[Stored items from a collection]

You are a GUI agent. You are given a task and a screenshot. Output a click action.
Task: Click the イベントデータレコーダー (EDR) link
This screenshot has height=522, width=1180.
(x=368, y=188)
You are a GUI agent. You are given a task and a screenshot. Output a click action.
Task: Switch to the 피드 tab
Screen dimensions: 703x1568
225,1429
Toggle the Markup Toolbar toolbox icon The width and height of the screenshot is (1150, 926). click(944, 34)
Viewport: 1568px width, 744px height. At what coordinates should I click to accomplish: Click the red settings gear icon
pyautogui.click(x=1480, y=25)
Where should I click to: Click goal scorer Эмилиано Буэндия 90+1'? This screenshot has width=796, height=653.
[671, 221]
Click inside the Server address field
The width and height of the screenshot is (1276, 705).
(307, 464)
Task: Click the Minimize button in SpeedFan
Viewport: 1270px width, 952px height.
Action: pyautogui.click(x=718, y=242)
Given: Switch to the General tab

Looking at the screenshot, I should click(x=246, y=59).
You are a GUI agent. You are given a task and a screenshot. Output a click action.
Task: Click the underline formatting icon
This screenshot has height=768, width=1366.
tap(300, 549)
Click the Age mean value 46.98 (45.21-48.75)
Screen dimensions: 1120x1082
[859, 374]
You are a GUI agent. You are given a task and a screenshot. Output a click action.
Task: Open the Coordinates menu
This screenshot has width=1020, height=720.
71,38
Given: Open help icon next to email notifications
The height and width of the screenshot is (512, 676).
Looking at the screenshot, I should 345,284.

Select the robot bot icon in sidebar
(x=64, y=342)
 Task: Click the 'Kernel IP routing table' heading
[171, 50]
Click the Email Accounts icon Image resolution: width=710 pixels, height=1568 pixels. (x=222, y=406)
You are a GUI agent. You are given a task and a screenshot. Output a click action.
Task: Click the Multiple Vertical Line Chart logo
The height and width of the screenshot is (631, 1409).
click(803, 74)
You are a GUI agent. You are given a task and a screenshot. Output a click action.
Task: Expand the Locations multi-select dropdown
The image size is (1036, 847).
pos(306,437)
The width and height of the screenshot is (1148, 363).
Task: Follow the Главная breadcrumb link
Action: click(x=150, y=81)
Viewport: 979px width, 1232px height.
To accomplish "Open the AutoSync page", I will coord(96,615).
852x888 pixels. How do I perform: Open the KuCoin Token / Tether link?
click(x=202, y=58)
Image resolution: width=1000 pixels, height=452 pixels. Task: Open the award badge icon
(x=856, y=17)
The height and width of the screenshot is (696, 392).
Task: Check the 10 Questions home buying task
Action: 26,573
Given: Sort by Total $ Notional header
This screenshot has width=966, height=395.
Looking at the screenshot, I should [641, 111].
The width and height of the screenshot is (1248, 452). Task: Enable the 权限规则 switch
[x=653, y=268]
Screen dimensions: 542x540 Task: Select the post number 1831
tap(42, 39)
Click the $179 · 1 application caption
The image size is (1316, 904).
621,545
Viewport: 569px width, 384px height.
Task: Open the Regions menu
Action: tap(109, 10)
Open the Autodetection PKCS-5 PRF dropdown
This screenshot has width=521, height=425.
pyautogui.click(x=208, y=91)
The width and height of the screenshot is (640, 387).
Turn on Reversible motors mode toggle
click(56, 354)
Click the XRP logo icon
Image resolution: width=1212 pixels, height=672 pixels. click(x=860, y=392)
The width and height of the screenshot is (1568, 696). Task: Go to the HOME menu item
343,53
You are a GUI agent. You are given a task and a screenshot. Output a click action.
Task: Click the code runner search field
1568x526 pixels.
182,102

Goal of the exercise:
Both the first line of the records above and the line containing "Task: Switch to the 피드 tab" are to be transcribed exactly, together with every line between them, and nothing else.

Response to this exercise:
You are a GUI agent. You are given a task and a screenshot. Output a click action.
Task: Click the イベントデータレコーダー (EDR) link
This screenshot has height=522, width=1180.
(x=368, y=188)
You are a GUI agent. You are given a task and a screenshot. Output a click action.
Task: Switch to the 피드 tab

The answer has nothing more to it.